While Edwards has made a number of efforts to undo Jindal’s education reforms, he has stood pat on the changes in ethics law that Jindal pushed through the state Legislature shortly after he took office in 2008.

The law remains for a simple reason, said Rick Gallot, who as a state senator from Ruston played a key role in shepherding Jindal’s revamp through the Legislature.

“It has worked and because of that we continue to enjoy a top ranking in terms of our ethics laws,” he said.

The changes required numerous elected and appointed officials to begin filing personal final disclosure reports. The changes also limited for the first time how much lobbyists could spend on wining and dining lawmakers and required lobbyists to file more frequent reports on their spending.

The changes also authorized panels of administrative law judges to rule on ethics case violations – a duty that previously belonged to the state ethics board. The new law also required a higher standard of evidence to prove guilt in a case.

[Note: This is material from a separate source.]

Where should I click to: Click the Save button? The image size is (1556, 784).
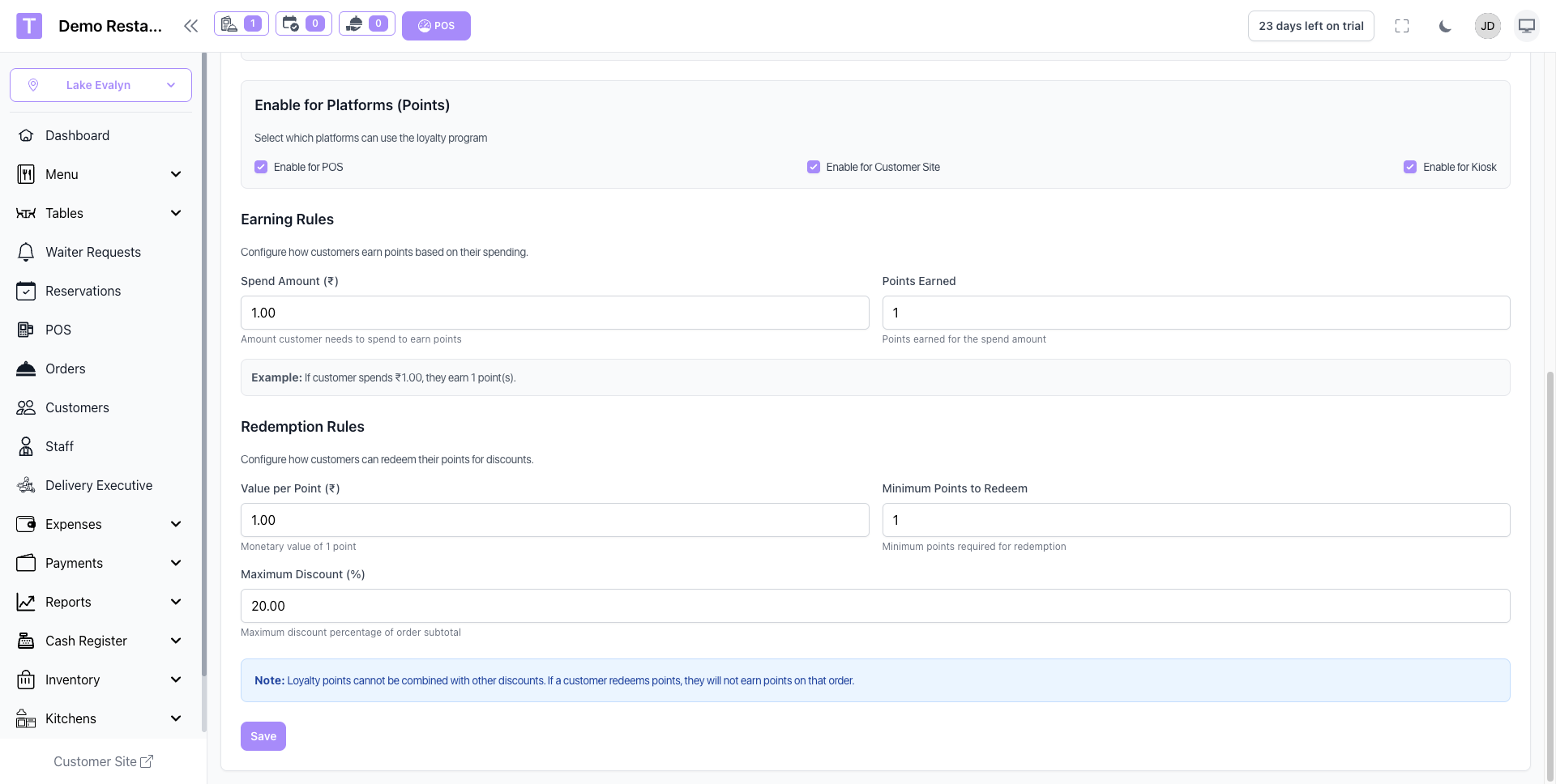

Critics have said the new system is cumbersome, slow and punishes too few violators. But Edwards said he supported the various ethics reforms when he was a lawmaker and never intended to change them.

Edwards also noted that he also supported another Jindal-era ethics law change in 2015 that required the governor’s office to be more transparent. The change partly undid a 2009 law backed by Jindal that allowed the governor’s office to shield certain potentially embarrassing documents from public view if the documents were considered part of a “deliberative process.”

“I voted for the one that became effective on the executive branch knowing that I intended to be the governor when that happened,” Edwards said. “I’ve operated with a level of transparency that hasn’t existed at any point in the history of the state of Louisiana.”


LSU’s hospital system also remains privatized under changes made by Jindal and the Legislature.

Under the new system, which took effect in 2014, private operators essentially assumed day-to-day control of the Charity Hospital system while receiving state and federal dollars to operate the hospitals and pay LSU doctors and nurses. The Charity system dated to the 1930s and then-Gov. Huey P. Long.

The state closed the LSU hospitals in Alexandria and Baton Rouge and essentially contracted with private hospital groups to provide the same care that LSU had previously provided. The state closed Lake Charles’ in-patient emergency room hospital but reopened it for outpatient care under private management.

The LSU hospitals in New Orleans, Lafayette, Houma, Bogalusa, Shreveport and Monroe now operate as public-private partnerships.

Under Edwards, the state gained a stronger role in operating the Shreveport and Monroe hospitals beginning last year.

Following that change for those two hospitals, inpatient admissions have increased slightly, the number of residents who have graduated is up and the wait time to see a primary care physician has dropped from 32 days to less than a week, according to information supplied by LSU-Shreveport.

“We’re trying to strengthen those partnerships and make them work even better, and we are,” Edwards said.

The other seven privatized hospitals are treating more patients during hospital stays, in the emergency room and on an outpatient basis, according to figures supplied by LSU.

Dr. Larry Hollier, who is chancellor of the LSU Health Sciences Center in New Orleans, said privatization has benefited state taxpayers, patients and the state medical training program.

“One of the problems Charity always had, funding was not stable or adequate,” Hollier said. “From year to year, we didn’t know how much money we would get. We were dependent on the state general fund to run the hospitals.

“The availability of funds to provide health care dramatically stabilized because now the state had these lease payments they could use to do a Medicare and Medicaid match” with the federal government. “You now are not dependent only on state dollars.

“For state taxpayers, it has reduced the need to provide to provide health care funding for uninsured and under-insured. For patients, it has improved hospital beds, clinics and accessibility for appointments. For health sciences center and schools, it has improved training facilities for dentistry, medicine, nursing, allied health.”